Riding a bicycle on a non-Interstate public road is a right. If this clashes with driving habits, driving habits need to yield.


> Riding a bicycle on a non-Interstate public road is a right.

That's a bold claim. Citation?


Not an explicitly enumerated right in the USA, but a "right" in the same way freedom to walk down the sidewalk is a "right": you're not endangering peoples' lives & it's not explicitly prohibited so you "have a right" to do it. If someone attempted to prevent you from walking down the sidewalk they would be denying you that "right."

Driving a motor vehicle does endanger peoples' lives, so we (society) decided you don't have the "right" to do it, but you can be granted the privilege to do so pretty easily provided you have the $$ for administrative fees & can pass a test demonstrating basic competency.

Your question is totally reasonable, but I think it's fair to say one has a "right" to bike on public roads (barring interstates) but not a "right" to drive on public roads as this requires a license & is subject to many strict regulations.


What exception makes "barring interstates" okay but not "barring roads with a speed limit >X"? Not saying I necessarily disagree, just trying to understand your reasoning.


One possibility: Interstates are big roads that make it faster to get somewhere you could get on another road if you didn't mind going slower. Some (esp. rural) roads with 45+mph speed limits are the only way to get somewhere, therefor bikes need access. Anyway I'm also just waxing; I don't know the exact laws and surely there are exceptions- generally speaking "all but Interstate" seems like a reasonable thumbrule.


There are places not accessible by roads with bike-accessible speed limits.

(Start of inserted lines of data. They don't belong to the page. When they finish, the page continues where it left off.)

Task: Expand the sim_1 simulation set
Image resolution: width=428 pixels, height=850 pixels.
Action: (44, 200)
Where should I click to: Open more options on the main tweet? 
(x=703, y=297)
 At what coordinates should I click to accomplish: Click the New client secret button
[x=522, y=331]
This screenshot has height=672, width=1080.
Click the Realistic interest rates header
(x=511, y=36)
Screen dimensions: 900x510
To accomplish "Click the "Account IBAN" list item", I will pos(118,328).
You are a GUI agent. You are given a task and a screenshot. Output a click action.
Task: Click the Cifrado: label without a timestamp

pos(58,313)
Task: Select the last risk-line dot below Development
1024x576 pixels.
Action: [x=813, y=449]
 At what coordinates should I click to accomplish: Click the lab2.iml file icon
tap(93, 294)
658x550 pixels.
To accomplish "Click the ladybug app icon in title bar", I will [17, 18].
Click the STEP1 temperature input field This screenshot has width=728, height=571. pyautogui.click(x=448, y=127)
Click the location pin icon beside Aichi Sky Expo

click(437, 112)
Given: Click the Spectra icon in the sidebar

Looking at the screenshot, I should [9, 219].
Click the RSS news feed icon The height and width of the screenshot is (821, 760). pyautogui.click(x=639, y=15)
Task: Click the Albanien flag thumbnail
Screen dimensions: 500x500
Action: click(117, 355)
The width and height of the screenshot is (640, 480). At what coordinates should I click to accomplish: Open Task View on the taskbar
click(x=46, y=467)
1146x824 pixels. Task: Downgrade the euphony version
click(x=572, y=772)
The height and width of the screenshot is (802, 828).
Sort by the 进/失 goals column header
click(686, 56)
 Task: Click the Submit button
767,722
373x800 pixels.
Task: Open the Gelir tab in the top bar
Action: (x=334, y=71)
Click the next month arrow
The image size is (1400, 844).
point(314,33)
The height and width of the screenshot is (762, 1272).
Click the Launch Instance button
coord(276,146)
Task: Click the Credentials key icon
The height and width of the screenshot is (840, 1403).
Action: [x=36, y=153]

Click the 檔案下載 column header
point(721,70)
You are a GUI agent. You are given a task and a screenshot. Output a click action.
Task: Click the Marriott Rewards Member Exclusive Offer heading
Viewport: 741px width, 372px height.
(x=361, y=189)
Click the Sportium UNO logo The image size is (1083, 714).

Those are much more common than places not accessible except by interstate. (Incidentally, biking on the shoulder of the interstate is permissible in my state, with the occasional exception of some cities and bridges without shoulders.)


I'm not sure I follow the thrust of your comment.

I am interested in why sequoia asserts that it's correct (or at least permissible) to prohibit bicycles from interstates but a violation of rights to prohibit them from other roads. The fact that bicycles are not prohibited from all interstates seems somewhat orthogonal...


I think it's reasonable to designate certain very-high-speed roads as "car only" when there are reasonable alternative routes for bikes. If there's a destination you can only get to by interstate I'd say "allow bikes." I'm a biker and strongly pro bike-rights but I recognize that certain exceptions are reasonable for safety & expediency. :)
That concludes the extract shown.